O PontoPoder buscou o Ministério das Cidades e as prefeituras de Camocim e do Crato para mais detalhes sobre o andamento dessas e de outras obras. Quando houver resposta, a matéria será atualizada.
Outras áreas
Os ministérios da Agricultura, do Esporte e do Turismo puxam os demais investimentos desperdiçados, ainda que em menor parcela. Juntas, essas pastas destinaram R$ 105 milhões a 82 projetos sem andamento.
Na Agricultura, ações de infraestrutura e mobilidade urbana, além do próprio cultivo de gêneros alimentícios, foram prejudicados. A construção e revitalização de atrativos turísticos, de estádios e de outros equipamentos esportivos também ficaram pelo caminho.
Auditoria minuciosa
O diagnóstico do Tribunal de Contas da União compõe uma auditoria perene, que se encontra na sua terceira fase. Uma das dificuldades encontradas ao longo dos anos foi a difusão de informações sobre ações de infraestrutura e a heterogeneização de classificações.
Juntos, esses dois fatores prejudicavam o mapeamento do uso do dinheiro federal para essa finalidade, levando à perda da eficácia das gestões e dos recursos públicos. Após as recomendações do tribunal, o Governo Federal otimizou seus sistemas e tornou a fiscalização mais acessível – o que também pode ter contribuído para o aumento de casos de obras paralisadas sob ciência do TCU.
Hoje, a Corte usa em seu levantamento informações de nove bancos de dados: Caixa Econômica Federal, Departamento Nacional de Infraestrutura de Transportes (Dnit), Fundação Nacional de Saúde (Funasa), Ministério da Integração e do Desenvolvimento Regional (MIDR), Secretaria de Educação Superior (Sesu), Secretaria de Educação Profissional e Tecnológica (Setec), Sistema Integrado de Monitoramento, Execução e Controle (Simec), Simec-Outros e Sistema de Monitoramento de Obras (Sismob).
Cada órgão tem uma definição diferente para obras paralisadas. A Caixa, por exemplo, coloca nesse grupo aquelas ações sem evolução por pelo menos 90 dias. Já o Dnit considera uma obra paralisada somente após a celebração do Termo Aditivo de Paralisação.

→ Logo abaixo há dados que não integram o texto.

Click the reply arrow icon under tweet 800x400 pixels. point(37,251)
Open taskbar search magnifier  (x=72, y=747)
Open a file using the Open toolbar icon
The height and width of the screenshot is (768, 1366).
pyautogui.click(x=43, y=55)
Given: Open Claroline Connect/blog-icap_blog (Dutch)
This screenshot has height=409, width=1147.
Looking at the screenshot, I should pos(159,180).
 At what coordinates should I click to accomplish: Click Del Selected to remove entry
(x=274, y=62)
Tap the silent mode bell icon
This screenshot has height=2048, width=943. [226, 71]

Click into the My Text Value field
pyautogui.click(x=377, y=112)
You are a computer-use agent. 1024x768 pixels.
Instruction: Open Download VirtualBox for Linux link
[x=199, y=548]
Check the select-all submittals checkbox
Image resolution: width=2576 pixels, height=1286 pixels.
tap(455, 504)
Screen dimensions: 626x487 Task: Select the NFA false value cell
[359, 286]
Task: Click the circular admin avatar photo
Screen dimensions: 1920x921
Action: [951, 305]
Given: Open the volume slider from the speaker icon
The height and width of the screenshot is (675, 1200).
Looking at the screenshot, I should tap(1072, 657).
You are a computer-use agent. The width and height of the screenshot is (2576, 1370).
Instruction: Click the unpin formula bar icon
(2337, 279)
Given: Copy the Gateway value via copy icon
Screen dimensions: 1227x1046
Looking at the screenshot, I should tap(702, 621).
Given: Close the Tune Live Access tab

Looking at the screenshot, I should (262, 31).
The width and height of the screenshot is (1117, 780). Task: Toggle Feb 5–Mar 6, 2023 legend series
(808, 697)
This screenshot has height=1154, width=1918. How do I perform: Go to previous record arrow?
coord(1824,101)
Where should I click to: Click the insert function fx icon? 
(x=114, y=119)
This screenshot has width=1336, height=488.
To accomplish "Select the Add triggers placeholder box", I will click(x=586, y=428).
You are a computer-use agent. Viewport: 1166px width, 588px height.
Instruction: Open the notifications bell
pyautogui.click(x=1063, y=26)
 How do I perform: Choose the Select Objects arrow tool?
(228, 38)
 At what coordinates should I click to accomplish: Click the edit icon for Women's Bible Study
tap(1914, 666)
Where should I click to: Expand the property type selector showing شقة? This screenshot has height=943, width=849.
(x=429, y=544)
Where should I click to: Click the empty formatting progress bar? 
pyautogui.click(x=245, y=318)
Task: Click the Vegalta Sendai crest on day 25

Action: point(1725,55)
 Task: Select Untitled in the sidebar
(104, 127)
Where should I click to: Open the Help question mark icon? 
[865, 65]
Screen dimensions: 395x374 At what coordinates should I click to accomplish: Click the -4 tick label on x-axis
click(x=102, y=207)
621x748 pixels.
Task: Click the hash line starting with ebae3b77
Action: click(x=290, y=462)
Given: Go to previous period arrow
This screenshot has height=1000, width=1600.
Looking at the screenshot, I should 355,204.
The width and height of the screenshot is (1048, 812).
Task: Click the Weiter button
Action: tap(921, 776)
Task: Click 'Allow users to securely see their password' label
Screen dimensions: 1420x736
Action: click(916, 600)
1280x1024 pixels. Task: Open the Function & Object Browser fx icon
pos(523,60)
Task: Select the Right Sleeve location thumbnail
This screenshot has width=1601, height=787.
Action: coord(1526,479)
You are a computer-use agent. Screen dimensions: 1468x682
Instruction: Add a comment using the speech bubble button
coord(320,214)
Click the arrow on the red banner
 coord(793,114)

Para o Simec, somente aquelas que tiveram sua execução interrompida, mas com o instrumento de transferência voluntária - seja termo de compromisso seja convênio - celebrado com o FNDE vigente, podem ser classificadas dessa forma. É diferente das obras inacabadas, que são aquelas que tiveram sua execução interrompida e não possuem instrumento vigente.
Ainda assim, o Tribunal não descarta a ingerência dos recursos públicos nesses casos. Exemplo disso é o Ministério da Saúde, que, nos levantamentos anteriores, “informou uma quantidade ínfima de obras estagnadas, o que aparentemente não refletia a realidade do setor”.
Já neste ciclo, como consta no relatório do tribunal, foi realizada uma “revisão mais detalhada dos dados, revelando um número significativamente maior, que anteriormente não haviam sido identificadas devido a falhas na geração das informações”.
Além disso, “os setores de educação e saúde são igualmente os responsáveis pela maior parte das obras que tiveram problemas de execução, o que indica uma dificuldade persistente de gestão e execução dos contratos dessas duas pastas setoriais”, pontua o documento.